How old should one be to read uncensored horror?

I guess it's time to tackle this subject. Of course it would be illegal to pimp my stories out to underage kids--doing that wouldn't even cross my mind--but I think one should be twenty-one before one reads uncensored horror.

Why, do you ask?

Because I don't think a minor's mind can handle this shit. It amazes me that I can read it all the time and not go crazy (unless I'm already crazy, which is entirely possible, lol). And the Leisure Horror novels go even farther than Stephen King does. I don't want to be responsible for anyone losing their mind, having a nervous breakdown, etcetera (although abusing caffeine's probably behind the latter).

Instead of the Twilight saga, I recommend worthy horror stories without cussing and sex by authors like H.P. Lovecraft, Edgar Allen Poe, Mary Shelley, Robert Louis Stevenson and Algernon Blackwood. That way you're getting trained (if you're a writer) or entertained by quality shit, not douchey crap.

Just something to think about. I guess if certain parents let their kids have uncensored horror, then you got away with it, kiddo. But I don't want to be responsible for it.

A. R.

Friday, March 19, 2010

The Masters of Horror anthology

Lucky enough to have been invited into the Masters of Horror writing organization, I've been asked to review the Masters of Horror anthology--not the same Masters of Horror on Showtime. I gladly oblige:

This was a entertaining read from beginning to end. The stories lurking within truly creeped me out on so many levels. There's still a bit of proofreading to be done, but what published book is typoless? Sixteen authors contributed to this antho' guaranteed to rob you of sleep at night by bringing you the nightmare you've most feared...

The first three stories are excellent. I especially loved Carole Gill's "Truth Hurts," where a woman writing about douchey vampires gets her comeuppance. A man is seduced by the lamia in "Ladies of the Scale" by Bob Morgan Jr., and Lee Pletzer's "Teeth" will make you think twice about taking your son fishing again.
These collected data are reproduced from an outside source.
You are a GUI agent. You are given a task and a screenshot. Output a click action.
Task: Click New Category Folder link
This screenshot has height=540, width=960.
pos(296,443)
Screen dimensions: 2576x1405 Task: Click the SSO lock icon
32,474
A boy gets revenge on abusive adults in "Devil Inside" by William Cook, and we go on a Lovecraftian journey with Jason Warden's amazing story, "Once Seen." K.K.'s "The Visitation" will have you shuddering, and Mark Edward Hall's "The Fear" makes a case against hunting for a lost relative. Other great, creepy tales are "Wounds" by Joseph Mulak and "The Barnes Family Reunion" by Angel Leigh McCoy.

One of my favorite parts of the book is the unrestrained gore, but if psychological is your thing, you'll also find compelling stories within. When this book comes out, any horror fan would be a fool not to get a copy.

A. R. Braun

Saturday, March 13, 2010

Scariest Ever

I've been saying Coffin County by Gary A. Braunbeck is the scariest book I've ever read, but I don't think any writer today has anything on those 70's writers who wrote those satanic books like Rosemary's Baby and The Exorcist (believe it or not, there are scarier writers than Stephen King). I mean, really, is anything more frightening than that? I don't think so. I just finished RB the other night and I was more than haunted--I was outright spooked. I keep promising myself not to read those kind of books anymore, but being let down by most of the modern authors, I always find myself returning to them.
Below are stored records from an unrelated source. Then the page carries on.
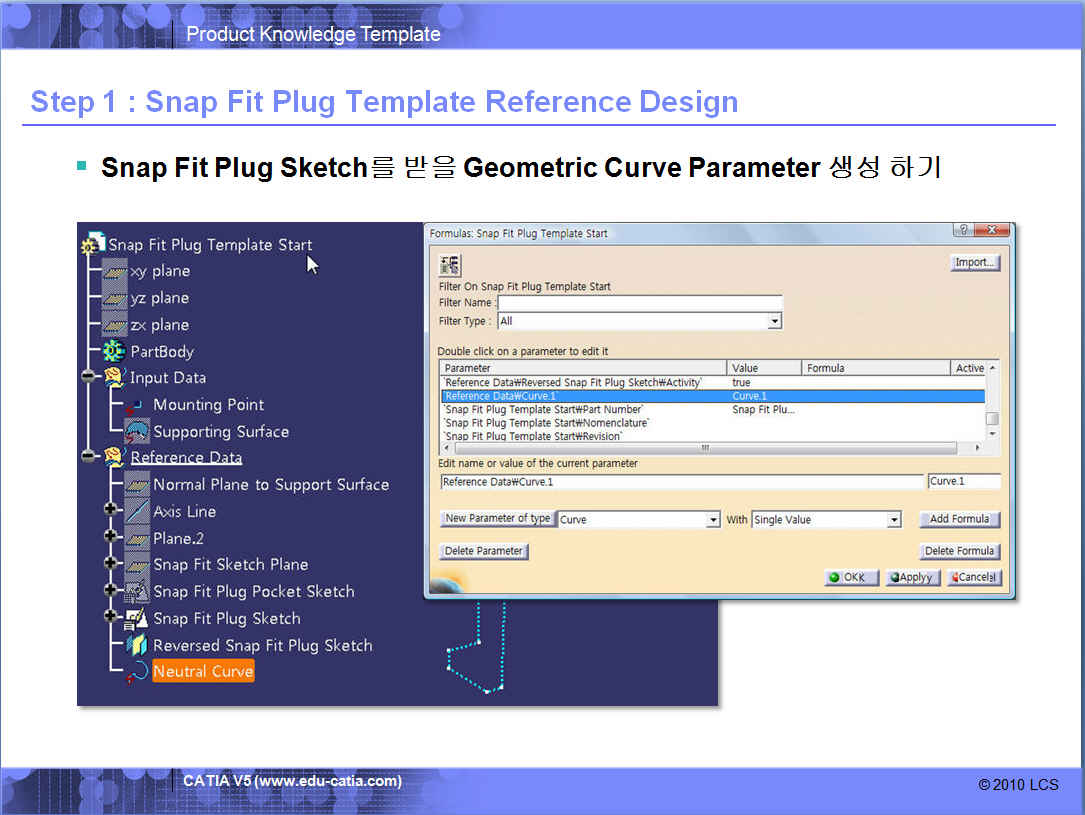Click the Snap Fit Plug Template Start root icon
This screenshot has height=815, width=1085.
click(x=94, y=244)
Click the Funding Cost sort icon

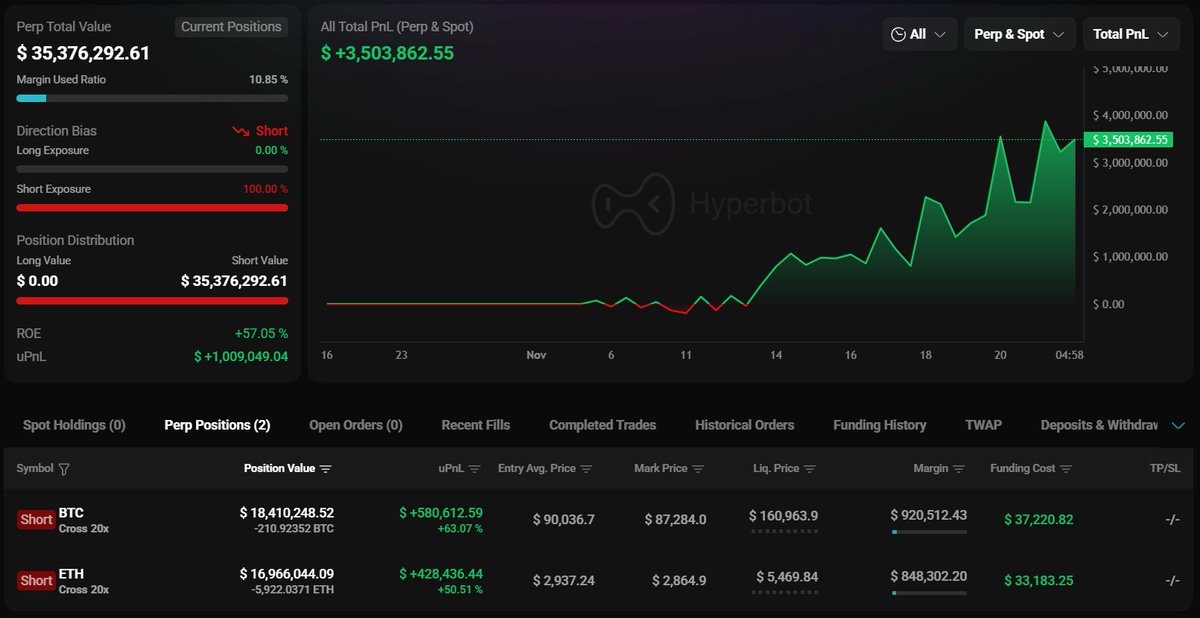coord(1066,469)
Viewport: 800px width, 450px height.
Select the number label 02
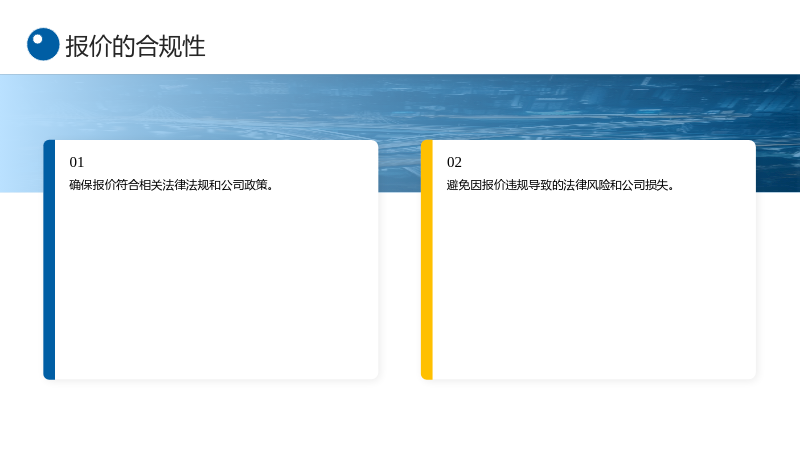click(x=454, y=162)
Back in the day, an author had to be way talented to have a book contract. You can't go wrong with 70's horror. I've never read a book from back then that I didn't like: The Wolfen by Whitley Strieber, The Hellfire Club and The Haunting of Julia by Peter Straub, and old Stephen King books when he was a hardcore horror author--you can't go wrong there.
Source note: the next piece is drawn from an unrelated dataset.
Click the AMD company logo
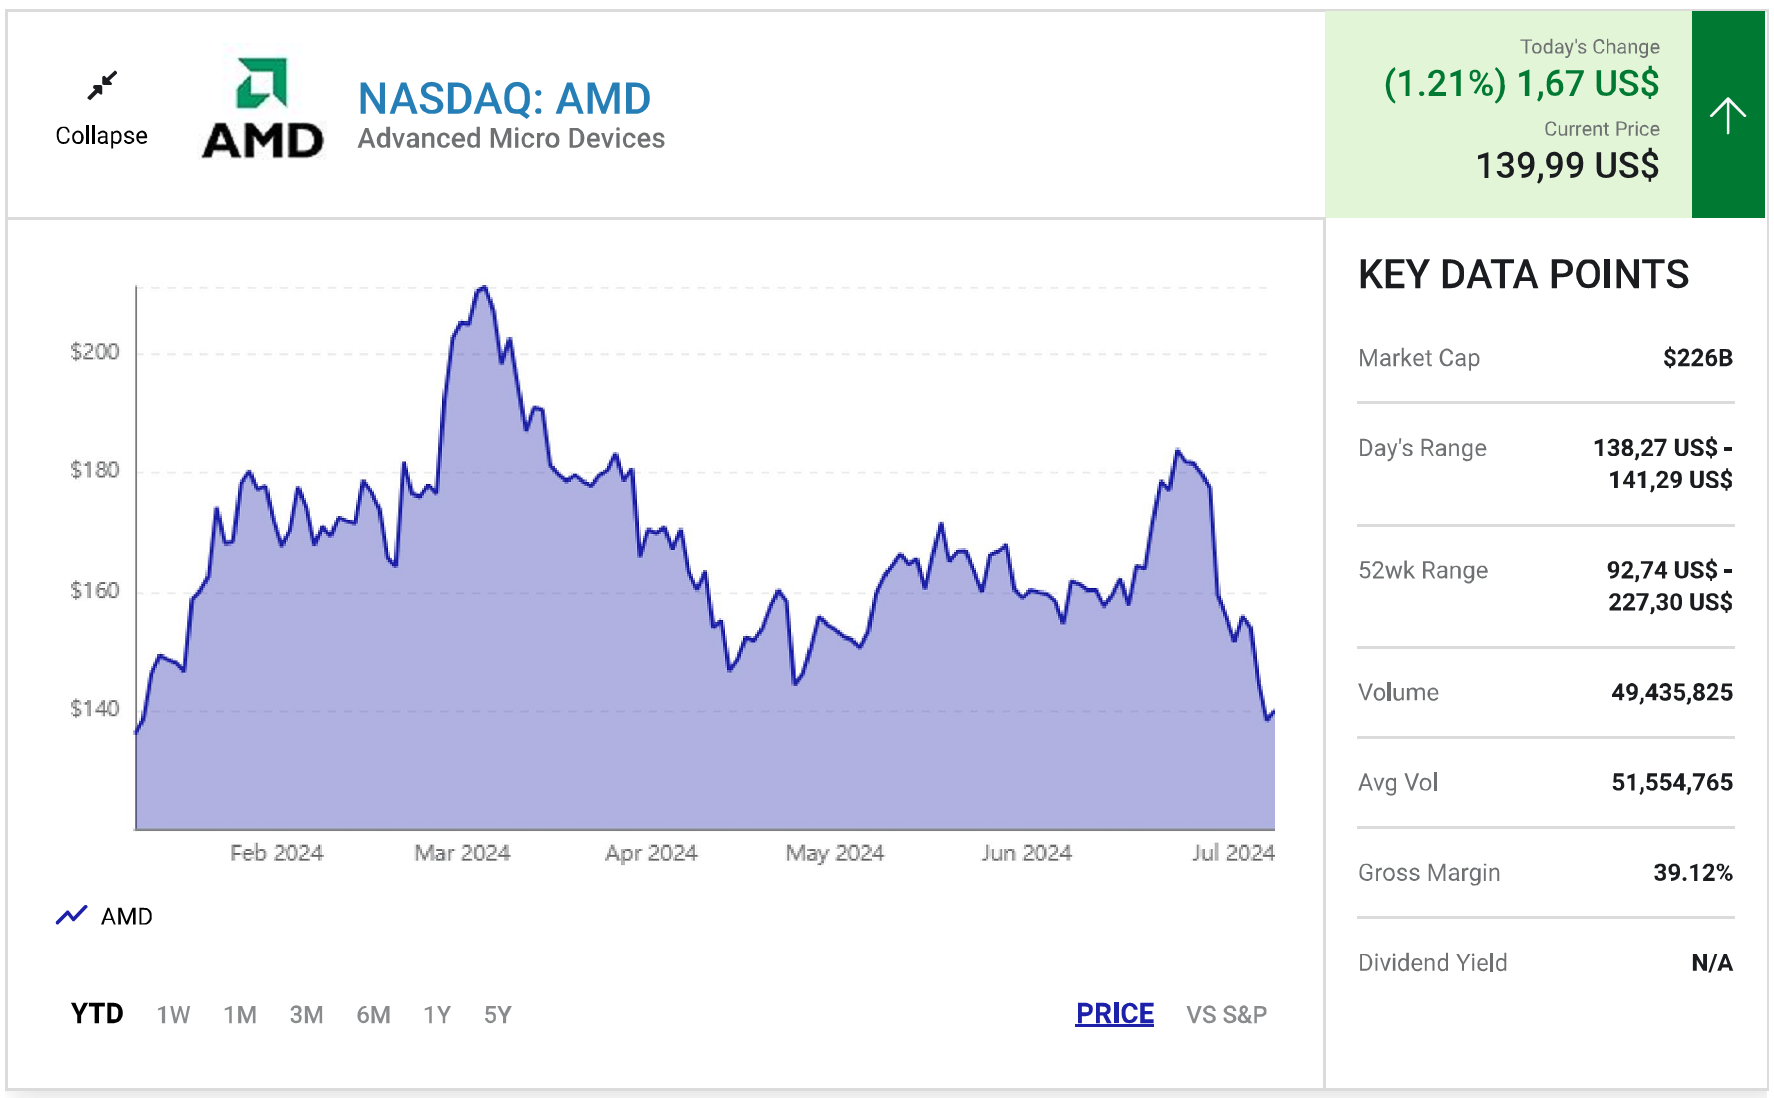 pos(263,108)
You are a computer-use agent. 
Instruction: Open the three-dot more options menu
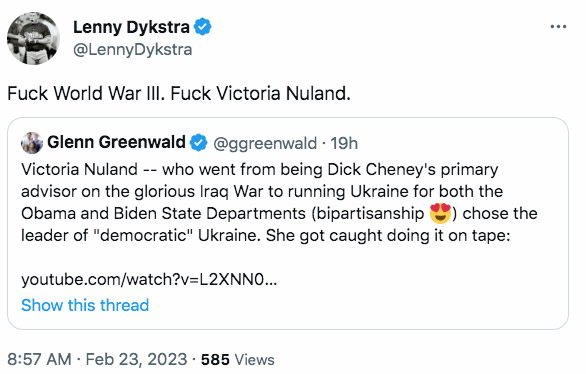point(558,27)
It would be great if we modern authors made an effort to be original and gave it all we've got to achieve the scare, giving these classic authors a run for their money.

A. R. 3/13/2010

Friday, March 5, 2010

Now I'll appreciate writing horror more!

Well, it turns out sitting in a cubicle for eight hours is not for me. And I thought proofreading, critiquing, fixing critiqued stories, submitting all over, studying grammar and syntax and reading and writing all the time was a butt-load of work. Of course they had me selling fucking magazines (techically racing schedules but you get the idea), which was impossible. No matter what you said to those people they weren't fucking buying. Which is fine. Some people are talented to do that and some people are talented at writing horror. In fact, anyone with a job is talented at something. (I'm going to get myself in trouble here; people will say strippers? Bunny ranch employees? YEAH.)

Now I'm faced with finding another job where my success doesn't depend on other people or going back to washing windows. Oh well, my novel will be done and I'll be ready to query agents by this summer or fall.

Hey, at least The Olympics are over! No more motherfucking curling!